- **DATA SHOWN**:
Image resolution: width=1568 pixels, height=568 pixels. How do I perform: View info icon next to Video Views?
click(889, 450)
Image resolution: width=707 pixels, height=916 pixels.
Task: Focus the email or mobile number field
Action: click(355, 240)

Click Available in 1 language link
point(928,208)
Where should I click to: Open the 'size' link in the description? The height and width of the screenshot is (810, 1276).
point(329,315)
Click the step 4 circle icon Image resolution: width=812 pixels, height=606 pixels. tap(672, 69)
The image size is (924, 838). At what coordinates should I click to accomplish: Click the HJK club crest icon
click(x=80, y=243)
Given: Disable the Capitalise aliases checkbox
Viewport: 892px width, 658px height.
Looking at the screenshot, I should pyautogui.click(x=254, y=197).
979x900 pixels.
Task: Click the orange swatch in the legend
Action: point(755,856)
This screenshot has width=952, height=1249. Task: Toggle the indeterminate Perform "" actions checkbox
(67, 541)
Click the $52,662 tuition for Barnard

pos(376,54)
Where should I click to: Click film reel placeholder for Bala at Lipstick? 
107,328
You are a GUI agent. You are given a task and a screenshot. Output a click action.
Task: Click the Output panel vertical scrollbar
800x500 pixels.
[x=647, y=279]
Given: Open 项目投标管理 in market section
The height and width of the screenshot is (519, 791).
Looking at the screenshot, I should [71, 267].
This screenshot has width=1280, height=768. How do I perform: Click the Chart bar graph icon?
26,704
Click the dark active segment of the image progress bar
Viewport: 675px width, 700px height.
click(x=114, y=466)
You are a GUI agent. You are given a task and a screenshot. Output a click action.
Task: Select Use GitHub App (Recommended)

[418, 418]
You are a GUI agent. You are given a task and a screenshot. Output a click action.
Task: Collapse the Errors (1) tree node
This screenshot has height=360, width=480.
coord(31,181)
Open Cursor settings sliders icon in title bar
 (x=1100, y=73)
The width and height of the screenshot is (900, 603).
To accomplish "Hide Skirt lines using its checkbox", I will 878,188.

- **WHAT YOU HAVE TO DO**:
Each of the lines from the one holding "Where should I click to: Click" through the final line of the entries is to be set down exactly, and no others.

- **EXPECTED ANSWER**:
Where should I click to: Click film reel placeholder for Bala at Lipstick? 
107,328
You are a GUI agent. You are given a task and a screenshot. Output a click action.
Task: Click the Output panel vertical scrollbar
800x500 pixels.
[x=647, y=279]
Given: Open 项目投标管理 in market section
The height and width of the screenshot is (519, 791).
Looking at the screenshot, I should [71, 267].
This screenshot has width=1280, height=768. How do I perform: Click the Chart bar graph icon?
26,704
Click the dark active segment of the image progress bar
Viewport: 675px width, 700px height.
click(x=114, y=466)
You are a GUI agent. You are given a task and a screenshot. Output a click action.
Task: Select Use GitHub App (Recommended)

[418, 418]
You are a GUI agent. You are given a task and a screenshot. Output a click action.
Task: Collapse the Errors (1) tree node
This screenshot has height=360, width=480.
coord(31,181)
Open Cursor settings sliders icon in title bar
 (x=1100, y=73)
The width and height of the screenshot is (900, 603).
To accomplish "Hide Skirt lines using its checkbox", I will 878,188.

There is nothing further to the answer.